Mardi 19 novembre 2019. Par un effet de son insondable allocentrisme, le tyran du bord skipper décide d’octroyer une journée de récupération à sa bande de bras cassés ses équipiers. Celle-ci sera donc consacrée à une visite du célèbre rocher. C’est ainsi que nous partons à pied vers Gibraltar dont la frontière se trouve à une quinzaine de minutes de la marina, avec contrôle des papiers, avant de s’arrêter pour laisser un avion atterrir, car il faut traverser la piste pour rejoindre la ville.
La visite commence par un petit détour dans une chandlery shop
pour acheter une nouvelle bosse pour le deuxième ris, puis nous nous
retrouvons dans Main Street, une succession de boutiques clinquantes,
sans gros intérêt.
On est bien chez les Grands Bretons…
Main Street.
Sympa Gibraltar: ils nous attendaient…
Nous nous dirigeons donc très rapidement vers la route qui mène
sur la crête sommitale, à un peu plus de quatre cents mètres.
Montée agréable par grand beau temps qui nous mènera tout d’abord
sur l’extrémité sud, à la batterie O’Hara qui domine le
détroit, et d’où la vue est grandiose sur Ceuta et Tanger. C’est
là que nous verrons nos premiers macaques, complètement
indifférents à nos commentaires et autres divagations.

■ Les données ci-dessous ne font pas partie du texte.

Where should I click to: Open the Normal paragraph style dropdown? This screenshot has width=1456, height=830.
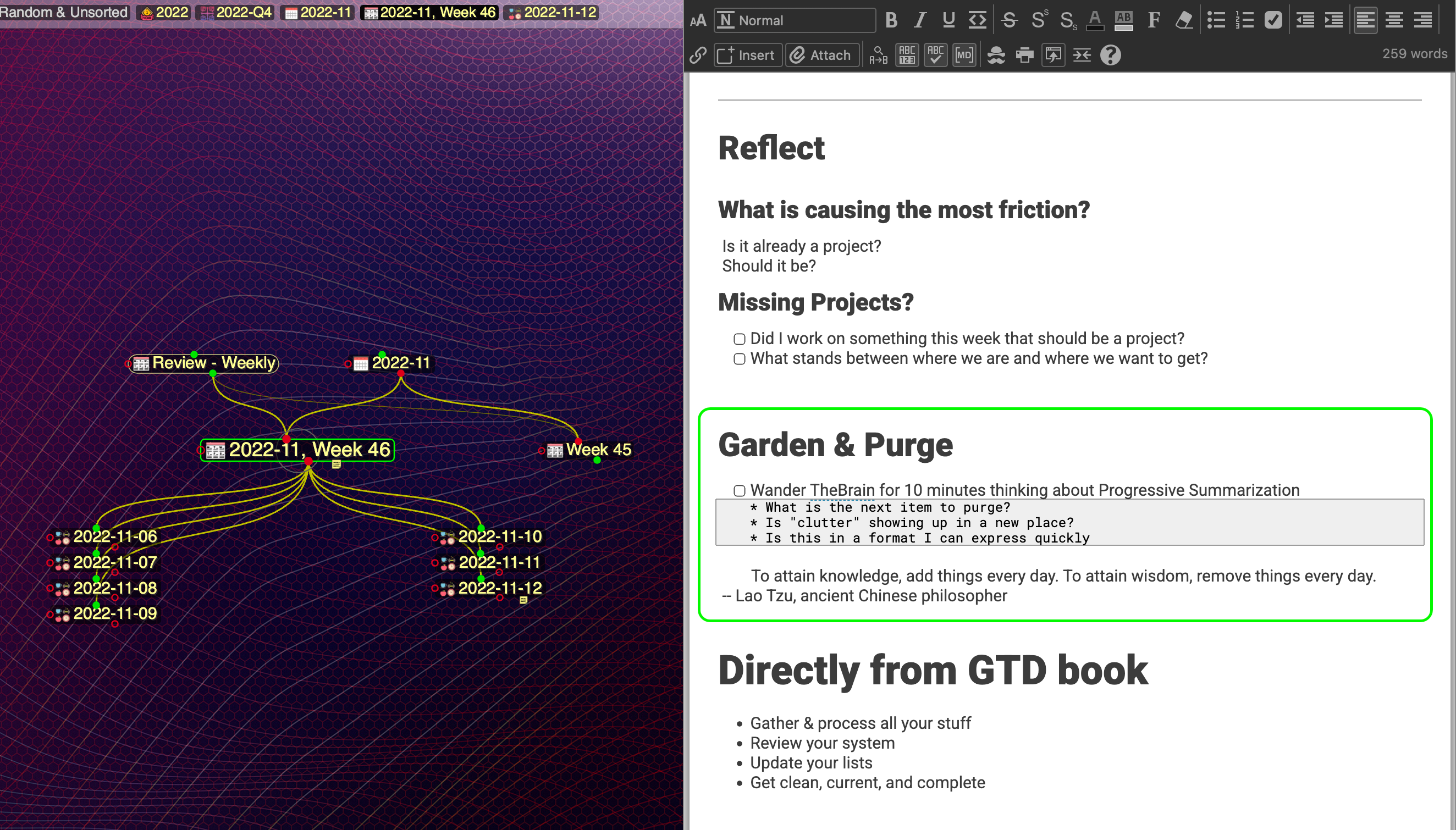coord(795,20)
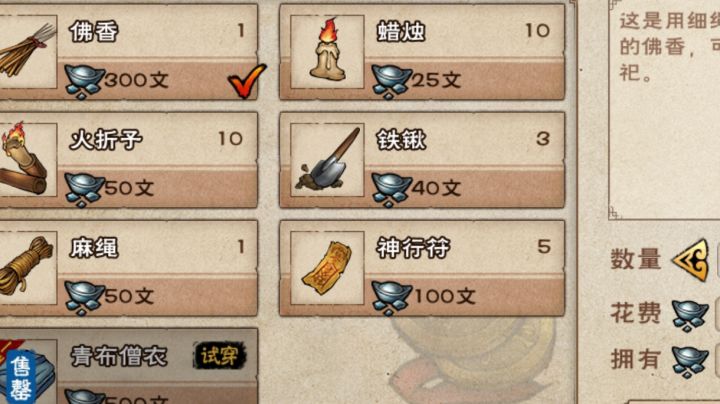
Task: Select the candle (蜡烛) item icon
Action: click(x=327, y=51)
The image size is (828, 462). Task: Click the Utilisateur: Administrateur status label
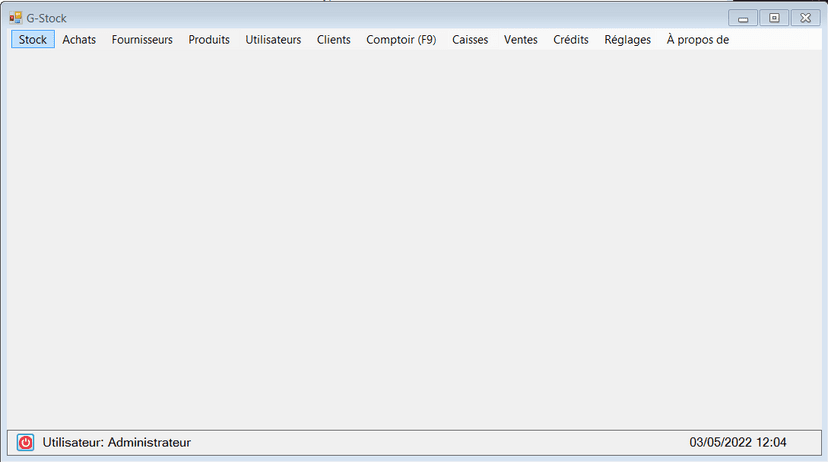116,442
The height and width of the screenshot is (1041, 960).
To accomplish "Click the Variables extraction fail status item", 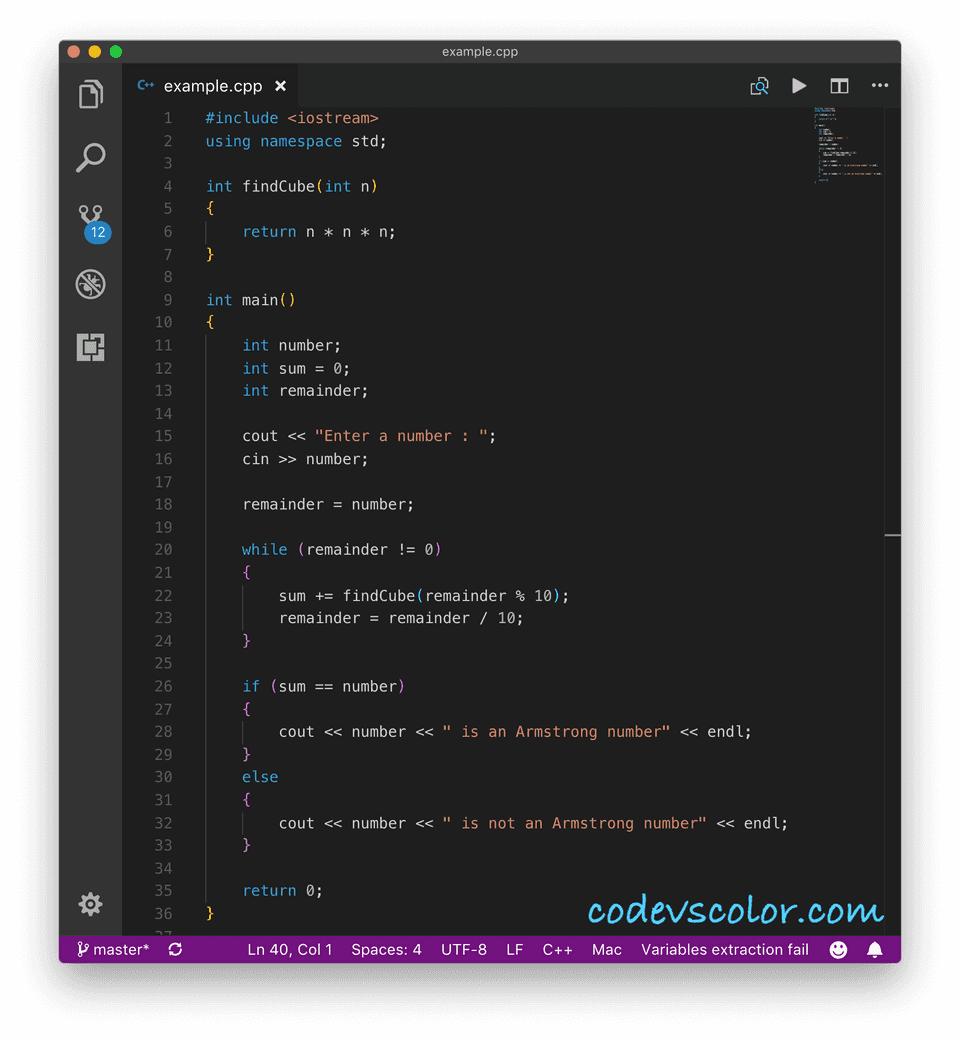I will pos(724,949).
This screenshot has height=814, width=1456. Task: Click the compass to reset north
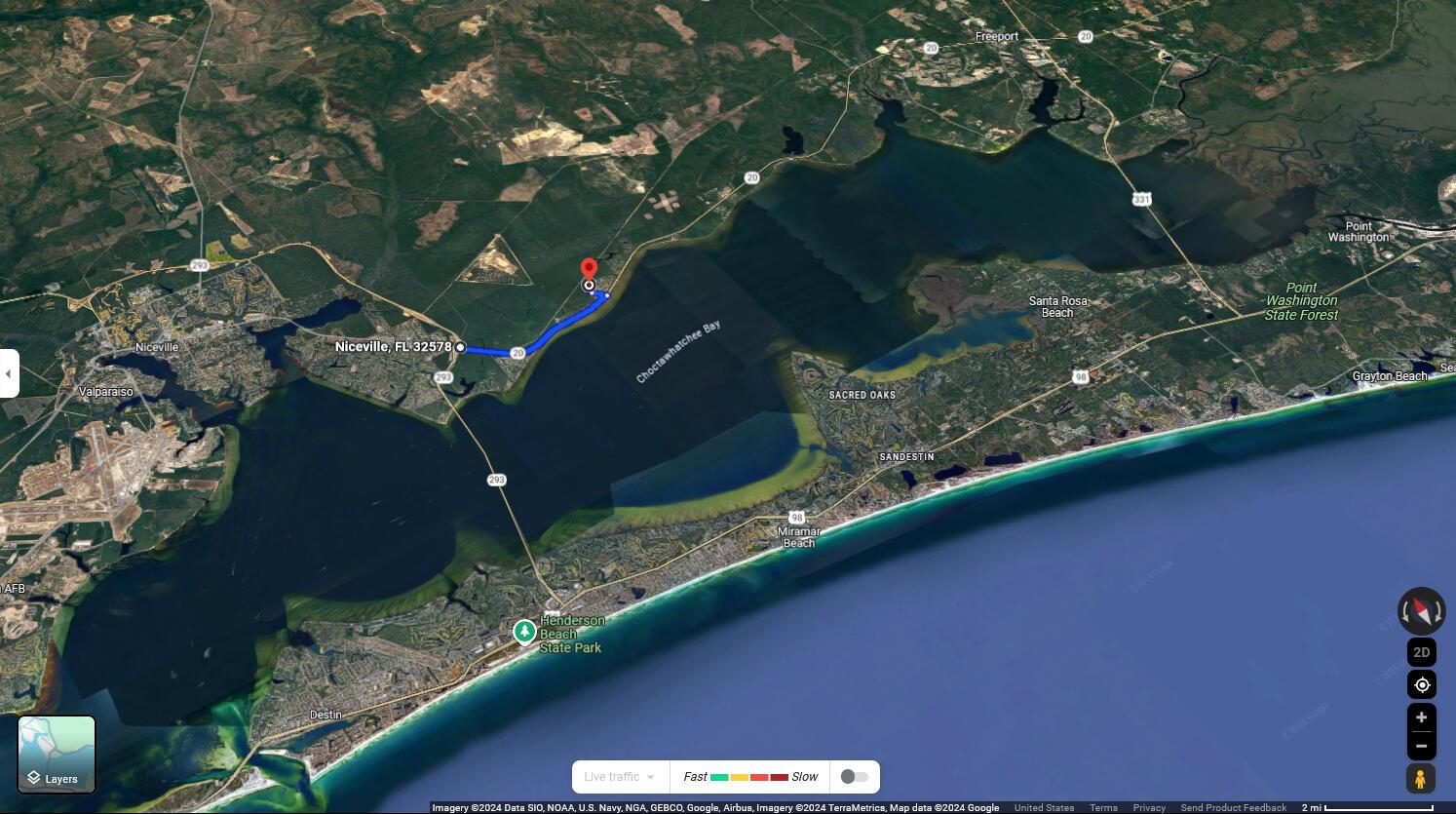point(1422,611)
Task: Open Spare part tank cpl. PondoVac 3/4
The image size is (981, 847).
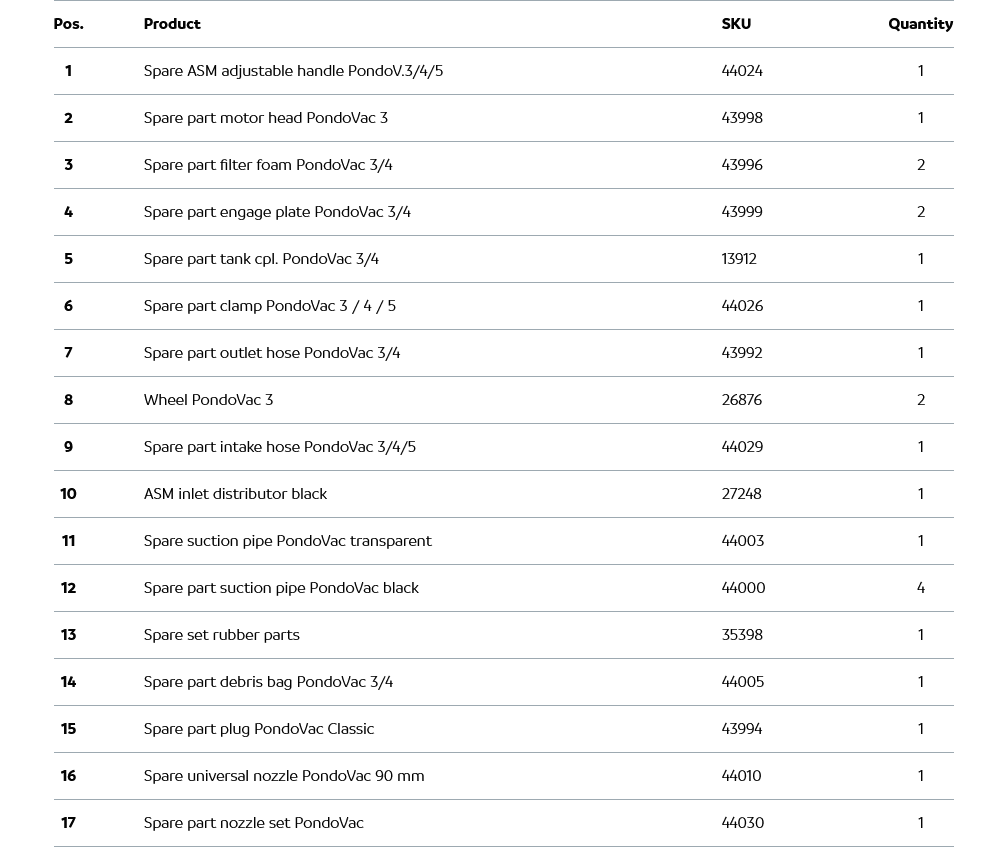Action: coord(261,259)
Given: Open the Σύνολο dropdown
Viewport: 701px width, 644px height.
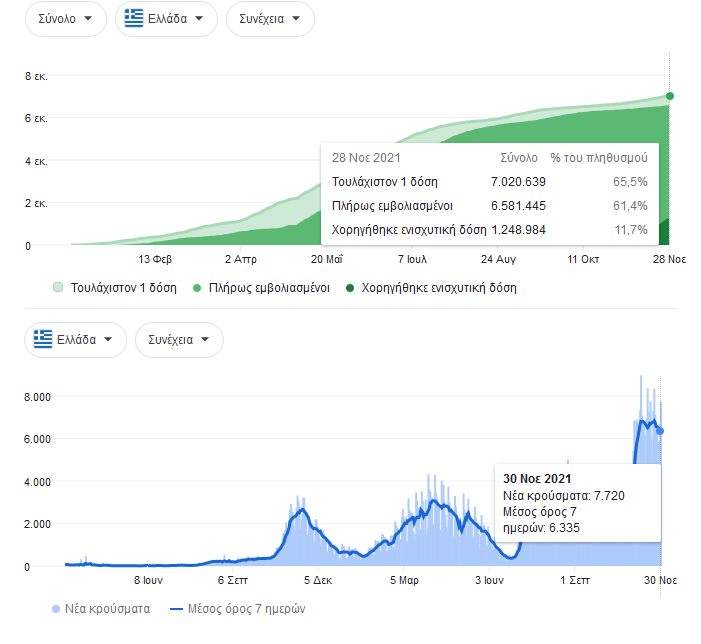Looking at the screenshot, I should pyautogui.click(x=65, y=19).
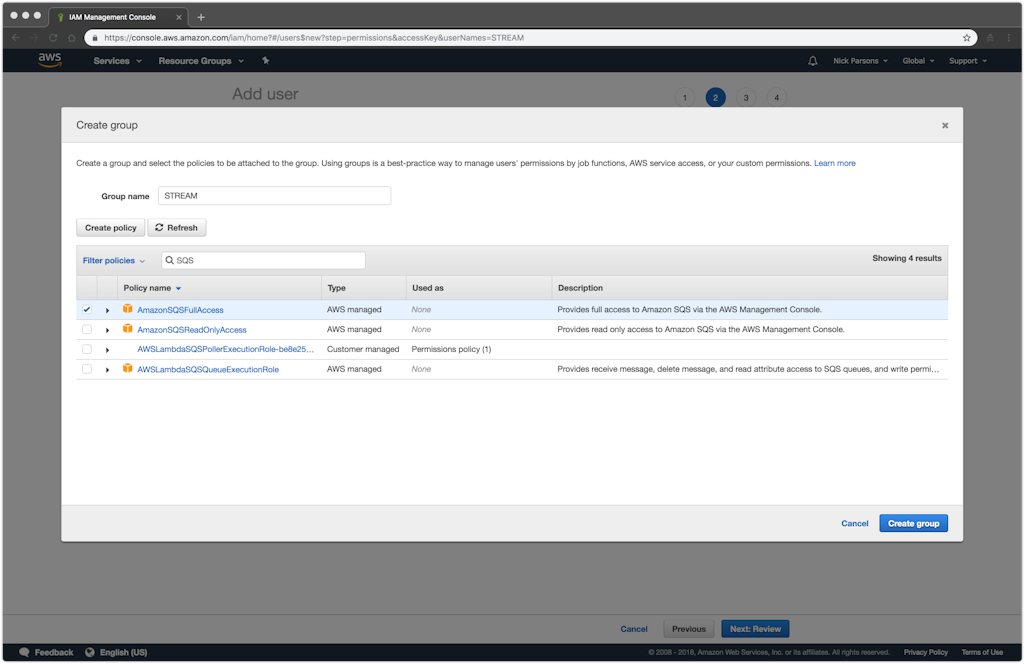Click the AWSLambdaSQSQueueExecutionRole policy box icon
1024x664 pixels.
[127, 369]
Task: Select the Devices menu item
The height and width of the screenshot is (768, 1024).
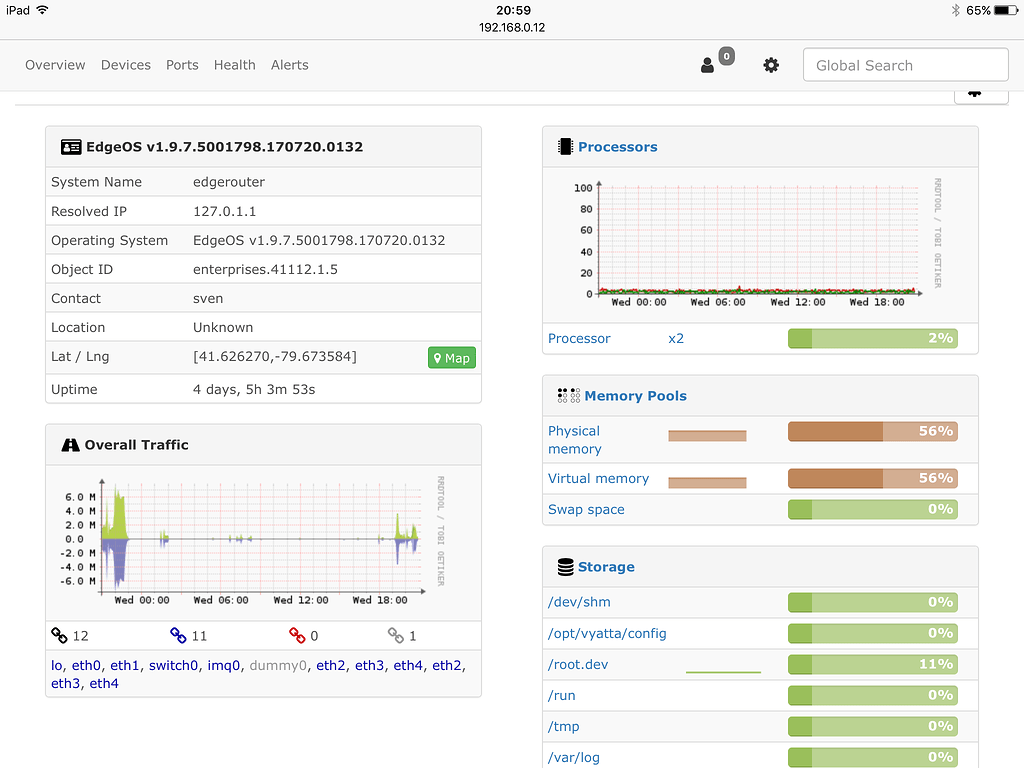Action: point(126,64)
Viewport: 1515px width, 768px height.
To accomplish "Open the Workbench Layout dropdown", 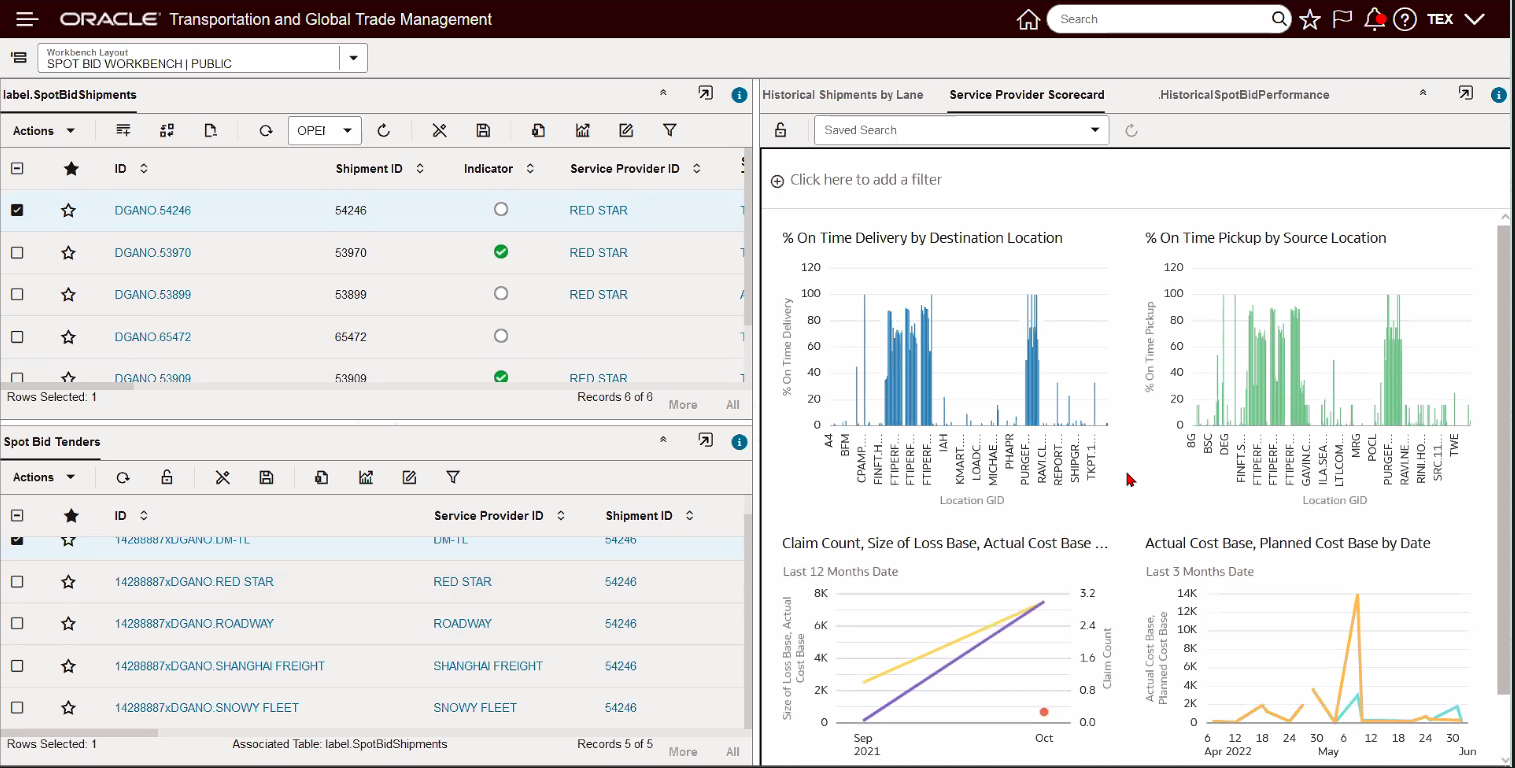I will [x=353, y=58].
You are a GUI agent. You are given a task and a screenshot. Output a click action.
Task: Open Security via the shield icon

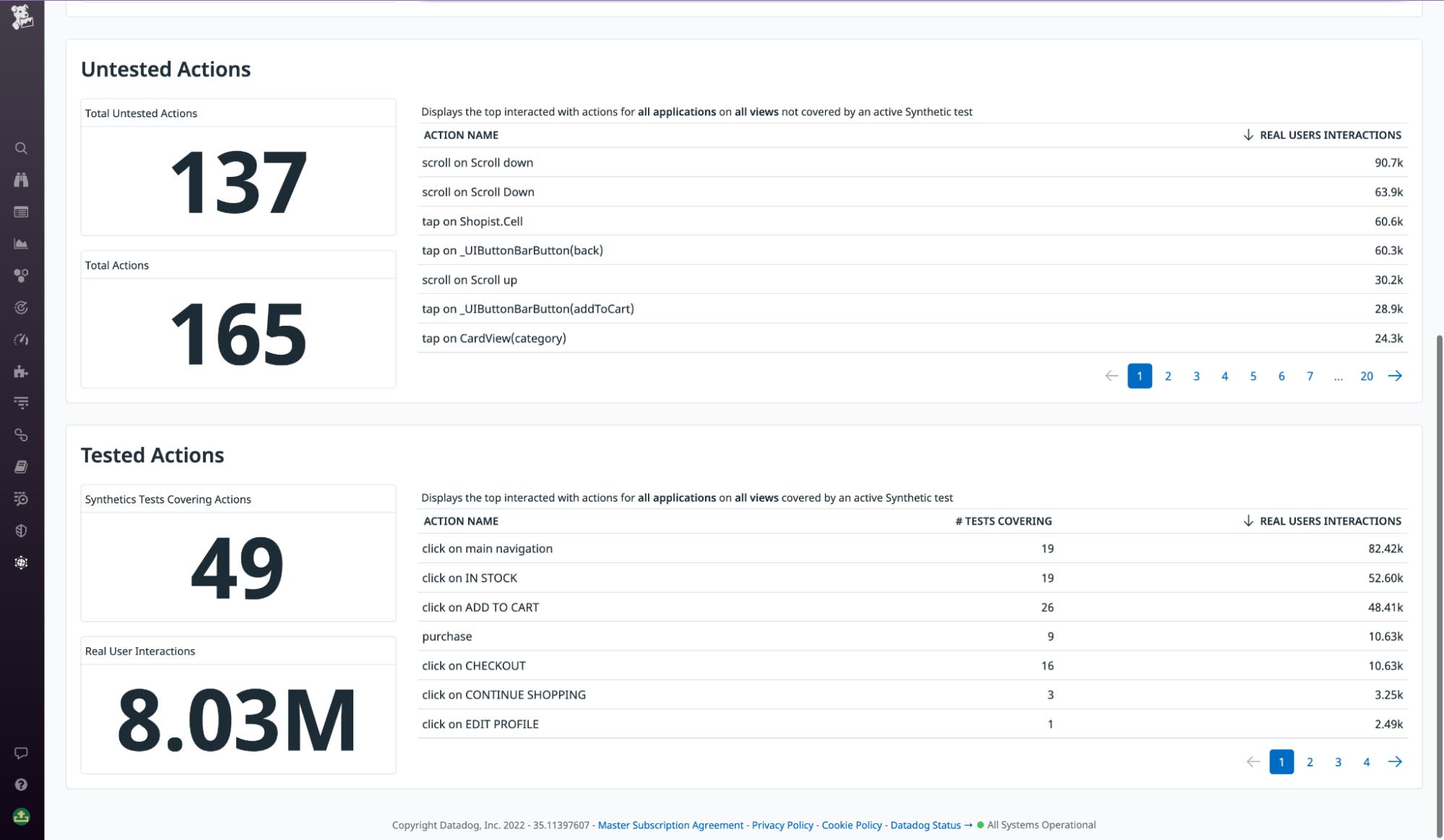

La batterie O’Hara surplombant le détroit.
Maman et bébé macaques.
Ceuta et Tanger en face…
Station de pompiers…
Nous repartons ensuite vers le nord, et le point culminant où
arrive le téléphérique. La vue est toujours aussi magnifique, avec
la Méditerranée d’un côté, le détroit et sa porte sur
l’Atlantique de l’autre.
La baie d’Algesiras.
Ben oui, on a fait une pause avant de redescendre…
La redescente se fait par le raide escalier bien casse-pattes qui
ramène dans le centre de la ville.
Nous retrouvons la foule qui déambule entre les boutiques. 15
heures 30 : c’est peut-être un bon moment pour envisager de
grignoter un bout, et ingurgiter un peu de liquide. La température
n’est pas extrême, mais nous avons tout de même un peu transpiré.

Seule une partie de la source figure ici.